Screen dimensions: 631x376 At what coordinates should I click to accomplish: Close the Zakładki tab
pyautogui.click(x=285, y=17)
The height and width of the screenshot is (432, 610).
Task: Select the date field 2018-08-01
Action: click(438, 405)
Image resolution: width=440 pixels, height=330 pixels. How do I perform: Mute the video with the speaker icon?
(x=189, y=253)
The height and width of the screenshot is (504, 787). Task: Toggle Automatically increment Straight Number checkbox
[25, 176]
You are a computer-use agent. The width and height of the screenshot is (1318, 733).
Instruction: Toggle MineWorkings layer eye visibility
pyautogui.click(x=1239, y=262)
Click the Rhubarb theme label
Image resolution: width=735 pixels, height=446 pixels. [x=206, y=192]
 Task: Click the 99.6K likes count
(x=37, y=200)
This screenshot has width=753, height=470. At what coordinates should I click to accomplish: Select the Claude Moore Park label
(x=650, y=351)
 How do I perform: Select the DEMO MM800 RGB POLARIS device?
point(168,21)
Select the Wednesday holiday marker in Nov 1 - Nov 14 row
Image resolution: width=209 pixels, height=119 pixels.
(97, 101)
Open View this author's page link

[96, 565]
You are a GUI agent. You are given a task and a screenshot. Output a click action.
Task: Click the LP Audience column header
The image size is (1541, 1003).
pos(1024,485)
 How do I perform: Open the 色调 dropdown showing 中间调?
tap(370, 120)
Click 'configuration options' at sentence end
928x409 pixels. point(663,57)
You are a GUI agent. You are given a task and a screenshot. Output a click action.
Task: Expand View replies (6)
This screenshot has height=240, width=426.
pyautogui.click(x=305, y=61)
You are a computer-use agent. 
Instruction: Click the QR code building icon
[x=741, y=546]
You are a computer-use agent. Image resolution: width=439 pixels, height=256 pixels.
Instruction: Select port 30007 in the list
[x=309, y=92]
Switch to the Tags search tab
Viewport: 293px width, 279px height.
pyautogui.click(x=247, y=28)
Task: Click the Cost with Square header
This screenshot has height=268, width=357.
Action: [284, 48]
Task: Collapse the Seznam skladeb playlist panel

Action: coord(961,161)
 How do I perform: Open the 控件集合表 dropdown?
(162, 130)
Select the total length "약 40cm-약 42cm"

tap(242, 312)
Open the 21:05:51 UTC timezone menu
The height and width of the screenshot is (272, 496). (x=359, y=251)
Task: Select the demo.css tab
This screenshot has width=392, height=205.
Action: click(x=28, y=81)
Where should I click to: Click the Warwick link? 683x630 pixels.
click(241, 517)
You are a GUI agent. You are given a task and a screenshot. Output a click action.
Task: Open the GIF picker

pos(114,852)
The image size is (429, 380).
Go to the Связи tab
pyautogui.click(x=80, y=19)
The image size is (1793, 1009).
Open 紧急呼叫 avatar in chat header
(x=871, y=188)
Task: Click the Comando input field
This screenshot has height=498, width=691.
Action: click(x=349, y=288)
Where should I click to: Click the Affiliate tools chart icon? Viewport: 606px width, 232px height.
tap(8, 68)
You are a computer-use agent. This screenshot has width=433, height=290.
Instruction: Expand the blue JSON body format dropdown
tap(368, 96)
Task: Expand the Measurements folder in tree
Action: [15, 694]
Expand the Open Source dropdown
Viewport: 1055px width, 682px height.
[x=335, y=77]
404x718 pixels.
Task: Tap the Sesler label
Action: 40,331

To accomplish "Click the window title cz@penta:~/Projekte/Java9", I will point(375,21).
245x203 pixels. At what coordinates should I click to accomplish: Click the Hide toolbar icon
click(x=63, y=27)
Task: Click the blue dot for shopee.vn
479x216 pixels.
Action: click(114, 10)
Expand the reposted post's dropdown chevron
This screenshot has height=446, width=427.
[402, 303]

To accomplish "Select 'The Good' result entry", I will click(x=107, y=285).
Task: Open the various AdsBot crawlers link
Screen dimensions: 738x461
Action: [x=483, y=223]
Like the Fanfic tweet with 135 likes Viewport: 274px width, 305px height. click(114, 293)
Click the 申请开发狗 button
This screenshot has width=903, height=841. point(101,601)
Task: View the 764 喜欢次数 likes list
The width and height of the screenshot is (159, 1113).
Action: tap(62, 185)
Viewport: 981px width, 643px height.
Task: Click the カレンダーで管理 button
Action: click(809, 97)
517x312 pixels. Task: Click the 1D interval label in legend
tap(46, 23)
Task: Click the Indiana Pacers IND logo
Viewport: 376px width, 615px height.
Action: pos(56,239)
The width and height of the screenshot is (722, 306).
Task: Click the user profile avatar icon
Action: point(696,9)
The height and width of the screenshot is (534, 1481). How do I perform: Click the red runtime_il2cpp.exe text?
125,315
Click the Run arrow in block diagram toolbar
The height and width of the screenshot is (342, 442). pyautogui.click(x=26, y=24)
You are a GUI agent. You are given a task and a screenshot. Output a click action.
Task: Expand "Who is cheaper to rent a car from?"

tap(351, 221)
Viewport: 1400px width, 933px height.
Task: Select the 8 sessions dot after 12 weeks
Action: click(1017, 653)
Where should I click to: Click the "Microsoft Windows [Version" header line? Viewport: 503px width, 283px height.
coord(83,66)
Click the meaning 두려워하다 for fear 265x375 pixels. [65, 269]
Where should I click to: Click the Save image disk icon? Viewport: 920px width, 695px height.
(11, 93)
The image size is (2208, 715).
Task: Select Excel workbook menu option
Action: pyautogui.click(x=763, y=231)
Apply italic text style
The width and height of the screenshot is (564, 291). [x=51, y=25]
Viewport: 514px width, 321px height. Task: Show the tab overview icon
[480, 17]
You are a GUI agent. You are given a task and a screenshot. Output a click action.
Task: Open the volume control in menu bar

### TASK INSTRUCTIONS
The full set of records above is to be printed exactly as it appears.

### PROBLEM SOLUTION
Screen dimensions: 631x376 At what coordinates should I click to accomplish: Close the Zakładki tab
pyautogui.click(x=285, y=17)
The height and width of the screenshot is (432, 610).
Task: Select the date field 2018-08-01
Action: click(438, 405)
Image resolution: width=440 pixels, height=330 pixels. How do I perform: Mute the video with the speaker icon?
(x=189, y=253)
The height and width of the screenshot is (504, 787). Task: Toggle Automatically increment Straight Number checkbox
[25, 176]
You are a computer-use agent. The width and height of the screenshot is (1318, 733).
Instruction: Toggle MineWorkings layer eye visibility
pyautogui.click(x=1239, y=262)
Click the Rhubarb theme label
Image resolution: width=735 pixels, height=446 pixels. [x=206, y=192]
 Task: Click the 99.6K likes count
(x=37, y=200)
This screenshot has width=753, height=470. At what coordinates should I click to accomplish: Select the Claude Moore Park label
(x=650, y=351)
 How do I perform: Select the DEMO MM800 RGB POLARIS device?
point(168,21)
Select the Wednesday holiday marker in Nov 1 - Nov 14 row
Image resolution: width=209 pixels, height=119 pixels.
(97, 101)
Open View this author's page link

[96, 565]
You are a GUI agent. You are given a task and a screenshot. Output a click action.
Task: Click the LP Audience column header
The image size is (1541, 1003).
pos(1024,485)
 How do I perform: Open the 色调 dropdown showing 中间调?
tap(370, 120)
Click 'configuration options' at sentence end
928x409 pixels. point(663,57)
You are a GUI agent. You are given a task and a screenshot. Output a click action.
Task: Expand View replies (6)
This screenshot has height=240, width=426.
pyautogui.click(x=305, y=61)
You are a computer-use agent. 
Instruction: Click the QR code building icon
[x=741, y=546]
You are a computer-use agent. Image resolution: width=439 pixels, height=256 pixels.
Instruction: Select port 30007 in the list
[x=309, y=92]
Switch to the Tags search tab
Viewport: 293px width, 279px height.
pyautogui.click(x=247, y=28)
Task: Click the Cost with Square header
This screenshot has height=268, width=357.
Action: [284, 48]
Task: Collapse the Seznam skladeb playlist panel

Action: coord(961,161)
 How do I perform: Open the 控件集合表 dropdown?
(162, 130)
Select the total length "약 40cm-약 42cm"

tap(242, 312)
Open the 21:05:51 UTC timezone menu
The height and width of the screenshot is (272, 496). (x=359, y=251)
Task: Select the demo.css tab
This screenshot has width=392, height=205.
Action: click(x=28, y=81)
Where should I click to: Click the Warwick link? 683x630 pixels.
click(241, 517)
You are a GUI agent. You are given a task and a screenshot. Output a click action.
Task: Open the GIF picker

pos(114,852)
The image size is (429, 380).
Go to the Связи tab
pyautogui.click(x=80, y=19)
The image size is (1793, 1009).
Open 紧急呼叫 avatar in chat header
(x=871, y=188)
Task: Click the Comando input field
This screenshot has height=498, width=691.
Action: click(x=349, y=288)
Where should I click to: Click the Affiliate tools chart icon? Viewport: 606px width, 232px height.
tap(8, 68)
You are a computer-use agent. This screenshot has width=433, height=290.
Instruction: Expand the blue JSON body format dropdown
tap(368, 96)
Task: Expand the Measurements folder in tree
Action: [15, 694]
Expand the Open Source dropdown
Viewport: 1055px width, 682px height.
[x=335, y=77]
404x718 pixels.
Task: Tap the Sesler label
Action: 40,331

To accomplish "Click the window title cz@penta:~/Projekte/Java9", I will point(375,21).
245x203 pixels. At what coordinates should I click to accomplish: Click the Hide toolbar icon
click(x=63, y=27)
Task: Click the blue dot for shopee.vn
479x216 pixels.
Action: click(114, 10)
Expand the reposted post's dropdown chevron
This screenshot has height=446, width=427.
[402, 303]

To accomplish "Select 'The Good' result entry", I will click(x=107, y=285).
Task: Open the various AdsBot crawlers link
Screen dimensions: 738x461
Action: [x=483, y=223]
Like the Fanfic tweet with 135 likes Viewport: 274px width, 305px height. click(114, 293)
Click the 申请开发狗 button
This screenshot has width=903, height=841. point(101,601)
Task: View the 764 喜欢次数 likes list
The width and height of the screenshot is (159, 1113).
Action: tap(62, 185)
Viewport: 981px width, 643px height.
Task: Click the カレンダーで管理 button
Action: click(809, 97)
517x312 pixels. Task: Click the 1D interval label in legend
tap(46, 23)
Task: Click the Indiana Pacers IND logo
Viewport: 376px width, 615px height.
Action: pos(56,239)
The width and height of the screenshot is (722, 306).
Task: Click the user profile avatar icon
Action: point(696,9)
The height and width of the screenshot is (534, 1481). How do I perform: Click the red runtime_il2cpp.exe text?
125,315
Click the Run arrow in block diagram toolbar
The height and width of the screenshot is (342, 442). pyautogui.click(x=26, y=24)
You are a GUI agent. You are given a task and a screenshot. Output a click action.
Task: Expand "Who is cheaper to rent a car from?"

tap(351, 221)
Viewport: 1400px width, 933px height.
Task: Select the 8 sessions dot after 12 weeks
Action: click(1017, 653)
Where should I click to: Click the "Microsoft Windows [Version" header line? Viewport: 503px width, 283px height.
coord(83,66)
Click the meaning 두려워하다 for fear 265x375 pixels. [65, 269]
Where should I click to: Click the Save image disk icon? Viewport: 920px width, 695px height.
(11, 93)
The image size is (2208, 715).
Task: Select Excel workbook menu option
Action: pyautogui.click(x=763, y=231)
Apply italic text style
The width and height of the screenshot is (564, 291). [x=51, y=25]
Viewport: 514px width, 321px height. Task: Show the tab overview icon
[480, 17]
You are a GUI agent. You are given a task and a screenshot. Output a click action.
Task: Open the volume control in menu bar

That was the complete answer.